▸ Task directions
Could you switch "Sympathy Arrangements" to "Wedding Arrangements" in everything from the line containing "is (1234, 2576)." down to the line containing "Looking at the image, I should click on (456, 111).", leaving all else unchanged, and return only those lines?

-- begin Data entries --

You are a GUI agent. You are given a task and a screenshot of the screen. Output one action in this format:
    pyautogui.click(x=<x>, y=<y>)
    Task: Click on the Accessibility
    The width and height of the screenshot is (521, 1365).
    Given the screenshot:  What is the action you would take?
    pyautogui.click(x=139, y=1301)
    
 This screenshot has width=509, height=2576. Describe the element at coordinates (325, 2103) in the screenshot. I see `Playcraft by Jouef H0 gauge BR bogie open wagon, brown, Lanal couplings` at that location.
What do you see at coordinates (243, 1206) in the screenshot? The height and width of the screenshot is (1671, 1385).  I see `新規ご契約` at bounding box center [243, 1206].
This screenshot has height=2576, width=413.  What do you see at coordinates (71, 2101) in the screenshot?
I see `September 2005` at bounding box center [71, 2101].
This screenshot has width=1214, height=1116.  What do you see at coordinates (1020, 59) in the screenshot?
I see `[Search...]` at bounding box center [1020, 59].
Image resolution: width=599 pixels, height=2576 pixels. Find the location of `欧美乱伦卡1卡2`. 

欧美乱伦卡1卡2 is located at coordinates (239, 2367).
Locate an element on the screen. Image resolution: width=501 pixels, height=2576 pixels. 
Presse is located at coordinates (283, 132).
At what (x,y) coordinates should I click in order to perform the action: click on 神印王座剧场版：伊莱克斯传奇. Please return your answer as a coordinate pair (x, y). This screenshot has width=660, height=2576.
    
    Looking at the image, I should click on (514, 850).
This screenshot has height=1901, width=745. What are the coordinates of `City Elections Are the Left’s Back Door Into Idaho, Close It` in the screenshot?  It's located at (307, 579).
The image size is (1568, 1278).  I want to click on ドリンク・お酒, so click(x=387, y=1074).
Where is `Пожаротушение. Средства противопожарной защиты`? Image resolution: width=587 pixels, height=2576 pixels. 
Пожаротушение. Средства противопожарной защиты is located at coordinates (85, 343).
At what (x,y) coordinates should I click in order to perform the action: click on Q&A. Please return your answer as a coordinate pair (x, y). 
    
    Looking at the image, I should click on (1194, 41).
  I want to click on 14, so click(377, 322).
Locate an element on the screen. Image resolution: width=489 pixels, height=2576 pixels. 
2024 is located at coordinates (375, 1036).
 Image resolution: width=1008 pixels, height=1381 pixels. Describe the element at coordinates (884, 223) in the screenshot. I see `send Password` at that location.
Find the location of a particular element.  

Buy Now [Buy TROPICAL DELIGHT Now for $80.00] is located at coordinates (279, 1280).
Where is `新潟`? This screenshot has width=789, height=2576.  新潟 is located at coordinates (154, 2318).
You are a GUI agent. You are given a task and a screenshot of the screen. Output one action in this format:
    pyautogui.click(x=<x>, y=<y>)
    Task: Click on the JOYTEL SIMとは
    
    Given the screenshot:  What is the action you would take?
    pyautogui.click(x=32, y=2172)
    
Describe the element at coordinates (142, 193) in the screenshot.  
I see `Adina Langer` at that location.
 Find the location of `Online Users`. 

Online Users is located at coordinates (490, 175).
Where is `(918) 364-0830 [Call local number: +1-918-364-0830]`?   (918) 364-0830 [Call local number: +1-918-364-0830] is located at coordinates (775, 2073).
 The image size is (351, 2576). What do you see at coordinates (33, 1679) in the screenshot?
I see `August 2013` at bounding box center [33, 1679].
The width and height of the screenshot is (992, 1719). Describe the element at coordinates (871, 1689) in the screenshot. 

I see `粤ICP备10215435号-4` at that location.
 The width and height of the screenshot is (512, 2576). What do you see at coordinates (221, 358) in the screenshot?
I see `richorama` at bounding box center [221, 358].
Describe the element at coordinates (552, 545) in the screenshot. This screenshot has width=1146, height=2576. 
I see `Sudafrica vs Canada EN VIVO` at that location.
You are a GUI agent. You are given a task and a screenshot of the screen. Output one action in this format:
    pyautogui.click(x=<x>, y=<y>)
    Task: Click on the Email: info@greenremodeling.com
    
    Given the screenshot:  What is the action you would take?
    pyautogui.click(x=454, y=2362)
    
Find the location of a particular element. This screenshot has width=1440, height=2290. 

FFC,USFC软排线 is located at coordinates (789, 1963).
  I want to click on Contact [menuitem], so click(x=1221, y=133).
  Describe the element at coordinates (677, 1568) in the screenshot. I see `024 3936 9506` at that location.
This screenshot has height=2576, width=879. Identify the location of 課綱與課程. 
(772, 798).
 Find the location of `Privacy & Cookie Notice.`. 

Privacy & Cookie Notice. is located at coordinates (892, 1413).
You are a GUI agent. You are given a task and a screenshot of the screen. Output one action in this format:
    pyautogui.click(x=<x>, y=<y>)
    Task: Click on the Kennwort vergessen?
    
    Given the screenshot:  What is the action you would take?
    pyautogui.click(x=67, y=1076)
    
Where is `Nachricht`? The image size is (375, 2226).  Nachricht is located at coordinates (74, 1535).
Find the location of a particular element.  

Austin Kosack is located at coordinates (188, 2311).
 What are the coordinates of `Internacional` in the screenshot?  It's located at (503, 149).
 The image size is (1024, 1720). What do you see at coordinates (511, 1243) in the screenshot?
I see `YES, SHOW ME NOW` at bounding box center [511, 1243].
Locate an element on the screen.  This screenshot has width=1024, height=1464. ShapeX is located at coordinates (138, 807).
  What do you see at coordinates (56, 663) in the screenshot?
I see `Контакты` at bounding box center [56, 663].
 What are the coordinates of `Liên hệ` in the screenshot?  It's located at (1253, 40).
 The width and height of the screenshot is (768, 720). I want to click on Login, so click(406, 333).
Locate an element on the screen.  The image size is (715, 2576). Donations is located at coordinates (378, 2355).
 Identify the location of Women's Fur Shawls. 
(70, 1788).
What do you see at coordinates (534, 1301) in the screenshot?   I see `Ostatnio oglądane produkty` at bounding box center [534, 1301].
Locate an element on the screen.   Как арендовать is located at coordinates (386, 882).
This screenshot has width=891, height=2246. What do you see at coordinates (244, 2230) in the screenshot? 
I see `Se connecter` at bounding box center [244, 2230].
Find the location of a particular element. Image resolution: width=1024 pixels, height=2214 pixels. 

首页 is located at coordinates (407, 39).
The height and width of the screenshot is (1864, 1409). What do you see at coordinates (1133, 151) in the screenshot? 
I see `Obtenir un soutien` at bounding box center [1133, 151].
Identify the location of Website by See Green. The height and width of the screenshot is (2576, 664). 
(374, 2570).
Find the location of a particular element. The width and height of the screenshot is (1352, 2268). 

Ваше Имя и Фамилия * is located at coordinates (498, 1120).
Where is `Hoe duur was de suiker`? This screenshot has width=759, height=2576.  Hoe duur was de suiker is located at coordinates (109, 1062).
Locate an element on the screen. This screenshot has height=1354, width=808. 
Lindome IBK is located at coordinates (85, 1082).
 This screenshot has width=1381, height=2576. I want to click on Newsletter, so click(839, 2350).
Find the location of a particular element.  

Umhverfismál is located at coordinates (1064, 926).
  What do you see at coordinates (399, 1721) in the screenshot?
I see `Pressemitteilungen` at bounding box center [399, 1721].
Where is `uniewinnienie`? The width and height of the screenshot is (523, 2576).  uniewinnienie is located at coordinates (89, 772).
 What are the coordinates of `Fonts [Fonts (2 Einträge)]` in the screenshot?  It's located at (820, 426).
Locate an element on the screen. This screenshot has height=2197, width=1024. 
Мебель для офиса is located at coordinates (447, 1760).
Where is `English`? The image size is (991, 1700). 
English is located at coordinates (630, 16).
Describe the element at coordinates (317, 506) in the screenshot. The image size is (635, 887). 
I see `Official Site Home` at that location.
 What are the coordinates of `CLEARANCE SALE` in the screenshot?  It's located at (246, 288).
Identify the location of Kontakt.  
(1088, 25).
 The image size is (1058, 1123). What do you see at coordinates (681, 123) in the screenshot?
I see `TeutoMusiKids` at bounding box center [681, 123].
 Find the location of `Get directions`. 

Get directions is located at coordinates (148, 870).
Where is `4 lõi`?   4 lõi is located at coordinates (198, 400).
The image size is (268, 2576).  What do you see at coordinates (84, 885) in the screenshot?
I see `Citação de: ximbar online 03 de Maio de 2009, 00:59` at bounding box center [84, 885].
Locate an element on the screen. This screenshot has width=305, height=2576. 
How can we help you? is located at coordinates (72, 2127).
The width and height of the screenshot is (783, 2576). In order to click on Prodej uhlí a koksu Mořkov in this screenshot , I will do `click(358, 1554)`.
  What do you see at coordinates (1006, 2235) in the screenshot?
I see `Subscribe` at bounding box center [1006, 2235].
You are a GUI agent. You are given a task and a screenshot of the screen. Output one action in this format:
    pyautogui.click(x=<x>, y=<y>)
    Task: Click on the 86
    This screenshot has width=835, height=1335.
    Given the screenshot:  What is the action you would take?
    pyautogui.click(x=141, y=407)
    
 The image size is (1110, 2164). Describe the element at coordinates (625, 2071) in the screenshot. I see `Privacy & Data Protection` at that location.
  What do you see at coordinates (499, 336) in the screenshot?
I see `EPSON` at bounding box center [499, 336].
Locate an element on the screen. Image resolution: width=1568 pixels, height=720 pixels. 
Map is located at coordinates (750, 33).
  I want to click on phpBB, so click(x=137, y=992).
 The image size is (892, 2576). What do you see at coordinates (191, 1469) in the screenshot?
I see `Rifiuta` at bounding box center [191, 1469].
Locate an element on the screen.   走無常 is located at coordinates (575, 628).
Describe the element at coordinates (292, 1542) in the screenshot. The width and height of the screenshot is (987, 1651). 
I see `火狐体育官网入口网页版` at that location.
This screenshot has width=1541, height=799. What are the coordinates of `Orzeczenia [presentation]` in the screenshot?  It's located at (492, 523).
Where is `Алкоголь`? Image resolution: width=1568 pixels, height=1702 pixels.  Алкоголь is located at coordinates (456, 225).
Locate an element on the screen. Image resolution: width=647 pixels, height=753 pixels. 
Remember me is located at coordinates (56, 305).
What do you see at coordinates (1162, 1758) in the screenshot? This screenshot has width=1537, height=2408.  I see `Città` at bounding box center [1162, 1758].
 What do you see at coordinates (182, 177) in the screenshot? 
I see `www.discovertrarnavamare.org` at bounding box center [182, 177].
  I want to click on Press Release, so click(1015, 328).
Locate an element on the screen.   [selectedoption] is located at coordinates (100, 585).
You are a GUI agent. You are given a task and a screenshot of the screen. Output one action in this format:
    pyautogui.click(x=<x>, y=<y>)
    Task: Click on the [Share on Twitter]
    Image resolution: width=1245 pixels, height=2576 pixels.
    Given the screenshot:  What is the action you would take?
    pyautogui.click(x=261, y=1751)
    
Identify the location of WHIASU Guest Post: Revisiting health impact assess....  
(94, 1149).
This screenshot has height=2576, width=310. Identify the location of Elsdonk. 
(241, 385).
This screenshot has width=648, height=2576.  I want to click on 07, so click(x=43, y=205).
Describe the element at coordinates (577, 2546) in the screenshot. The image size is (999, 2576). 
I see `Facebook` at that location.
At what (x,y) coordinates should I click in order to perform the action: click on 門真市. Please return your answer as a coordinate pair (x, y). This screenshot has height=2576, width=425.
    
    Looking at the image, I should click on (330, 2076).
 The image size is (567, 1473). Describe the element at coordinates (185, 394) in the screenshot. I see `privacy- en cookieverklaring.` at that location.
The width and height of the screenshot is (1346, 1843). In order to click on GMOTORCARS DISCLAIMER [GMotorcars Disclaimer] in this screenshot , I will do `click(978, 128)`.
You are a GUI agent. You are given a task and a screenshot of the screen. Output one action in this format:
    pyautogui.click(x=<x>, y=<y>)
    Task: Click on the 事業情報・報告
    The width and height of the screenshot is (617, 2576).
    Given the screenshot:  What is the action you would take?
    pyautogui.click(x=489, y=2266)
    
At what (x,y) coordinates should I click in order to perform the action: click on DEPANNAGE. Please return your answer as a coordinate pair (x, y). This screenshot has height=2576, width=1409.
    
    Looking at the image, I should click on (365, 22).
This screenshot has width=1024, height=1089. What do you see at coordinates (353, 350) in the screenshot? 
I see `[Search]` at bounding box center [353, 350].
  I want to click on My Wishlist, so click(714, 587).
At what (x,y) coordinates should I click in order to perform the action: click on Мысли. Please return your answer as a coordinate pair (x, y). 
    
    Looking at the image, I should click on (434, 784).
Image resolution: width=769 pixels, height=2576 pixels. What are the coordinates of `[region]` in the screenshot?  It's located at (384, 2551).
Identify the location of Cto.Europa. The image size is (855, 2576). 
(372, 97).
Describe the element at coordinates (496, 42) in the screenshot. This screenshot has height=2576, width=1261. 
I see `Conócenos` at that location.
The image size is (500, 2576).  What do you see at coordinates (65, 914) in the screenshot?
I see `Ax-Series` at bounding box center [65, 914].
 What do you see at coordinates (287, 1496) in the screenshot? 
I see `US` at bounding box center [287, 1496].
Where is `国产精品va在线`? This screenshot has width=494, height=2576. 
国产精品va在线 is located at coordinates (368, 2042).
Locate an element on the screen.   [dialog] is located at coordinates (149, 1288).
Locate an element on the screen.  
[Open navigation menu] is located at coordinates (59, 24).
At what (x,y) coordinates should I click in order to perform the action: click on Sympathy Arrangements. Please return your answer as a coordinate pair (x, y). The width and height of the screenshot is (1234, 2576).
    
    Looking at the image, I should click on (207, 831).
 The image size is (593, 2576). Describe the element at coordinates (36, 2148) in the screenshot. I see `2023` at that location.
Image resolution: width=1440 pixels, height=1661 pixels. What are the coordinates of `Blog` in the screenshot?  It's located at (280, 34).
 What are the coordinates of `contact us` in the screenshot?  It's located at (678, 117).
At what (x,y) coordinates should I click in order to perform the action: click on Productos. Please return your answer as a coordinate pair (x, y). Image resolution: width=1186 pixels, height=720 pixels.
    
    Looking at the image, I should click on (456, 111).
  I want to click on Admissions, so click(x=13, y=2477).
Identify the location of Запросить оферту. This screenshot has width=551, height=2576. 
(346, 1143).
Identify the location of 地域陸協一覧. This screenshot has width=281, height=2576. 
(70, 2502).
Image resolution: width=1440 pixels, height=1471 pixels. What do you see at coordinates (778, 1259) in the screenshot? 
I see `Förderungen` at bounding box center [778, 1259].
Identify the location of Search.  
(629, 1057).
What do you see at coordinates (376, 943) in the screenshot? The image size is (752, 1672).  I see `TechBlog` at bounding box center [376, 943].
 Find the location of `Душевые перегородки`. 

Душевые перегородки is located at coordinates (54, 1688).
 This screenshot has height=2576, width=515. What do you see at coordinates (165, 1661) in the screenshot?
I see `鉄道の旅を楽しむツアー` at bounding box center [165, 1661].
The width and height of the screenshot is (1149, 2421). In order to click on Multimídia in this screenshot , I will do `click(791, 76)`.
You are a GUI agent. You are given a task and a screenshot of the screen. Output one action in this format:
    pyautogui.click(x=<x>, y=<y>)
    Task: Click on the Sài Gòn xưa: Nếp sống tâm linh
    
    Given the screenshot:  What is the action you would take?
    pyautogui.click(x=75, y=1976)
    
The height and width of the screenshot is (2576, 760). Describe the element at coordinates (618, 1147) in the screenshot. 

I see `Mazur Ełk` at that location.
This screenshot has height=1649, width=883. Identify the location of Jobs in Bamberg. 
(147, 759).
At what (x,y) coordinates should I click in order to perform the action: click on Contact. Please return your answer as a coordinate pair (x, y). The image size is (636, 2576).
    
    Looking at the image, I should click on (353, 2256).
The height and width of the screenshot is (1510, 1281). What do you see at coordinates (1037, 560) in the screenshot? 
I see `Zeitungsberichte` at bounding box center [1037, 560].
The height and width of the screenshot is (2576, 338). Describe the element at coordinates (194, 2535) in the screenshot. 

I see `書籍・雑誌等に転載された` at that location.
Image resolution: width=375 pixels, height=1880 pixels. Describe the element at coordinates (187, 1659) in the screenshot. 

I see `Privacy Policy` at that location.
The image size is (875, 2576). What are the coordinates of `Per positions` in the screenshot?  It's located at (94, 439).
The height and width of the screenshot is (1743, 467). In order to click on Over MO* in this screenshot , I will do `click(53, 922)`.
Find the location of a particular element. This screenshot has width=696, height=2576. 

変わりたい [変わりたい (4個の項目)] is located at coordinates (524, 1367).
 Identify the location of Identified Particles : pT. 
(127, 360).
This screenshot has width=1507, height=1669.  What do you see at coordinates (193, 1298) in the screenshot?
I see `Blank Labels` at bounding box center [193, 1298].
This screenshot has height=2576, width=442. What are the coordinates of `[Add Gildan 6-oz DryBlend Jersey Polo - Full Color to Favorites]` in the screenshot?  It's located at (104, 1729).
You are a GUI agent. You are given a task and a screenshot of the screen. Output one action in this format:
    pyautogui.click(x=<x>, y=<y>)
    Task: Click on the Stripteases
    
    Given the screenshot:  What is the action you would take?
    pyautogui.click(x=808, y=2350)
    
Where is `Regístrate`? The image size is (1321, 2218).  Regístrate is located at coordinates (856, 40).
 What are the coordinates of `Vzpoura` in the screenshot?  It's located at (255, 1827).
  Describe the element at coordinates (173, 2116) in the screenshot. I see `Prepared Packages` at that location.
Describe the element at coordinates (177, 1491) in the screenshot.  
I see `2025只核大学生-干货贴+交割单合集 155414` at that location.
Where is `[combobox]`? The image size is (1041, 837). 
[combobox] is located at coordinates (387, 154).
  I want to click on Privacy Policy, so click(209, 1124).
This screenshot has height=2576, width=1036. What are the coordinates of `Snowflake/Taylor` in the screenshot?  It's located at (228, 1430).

-- end Data entries --

▸ Task answer
At what (x,y) coordinates should I click in order to perform the action: click on Wedding Arrangements. Please return your answer as a coordinate pair (x, y). The width and height of the screenshot is (1234, 2576).
    
    Looking at the image, I should click on (207, 831).
 The image size is (593, 2576). Describe the element at coordinates (36, 2148) in the screenshot. I see `2023` at that location.
Image resolution: width=1440 pixels, height=1661 pixels. What are the coordinates of `Blog` in the screenshot?  It's located at (280, 34).
 What are the coordinates of `contact us` in the screenshot?  It's located at (678, 117).
At what (x,y) coordinates should I click in order to perform the action: click on Productos. Please return your answer as a coordinate pair (x, y). Image resolution: width=1186 pixels, height=720 pixels.
    
    Looking at the image, I should click on (456, 111).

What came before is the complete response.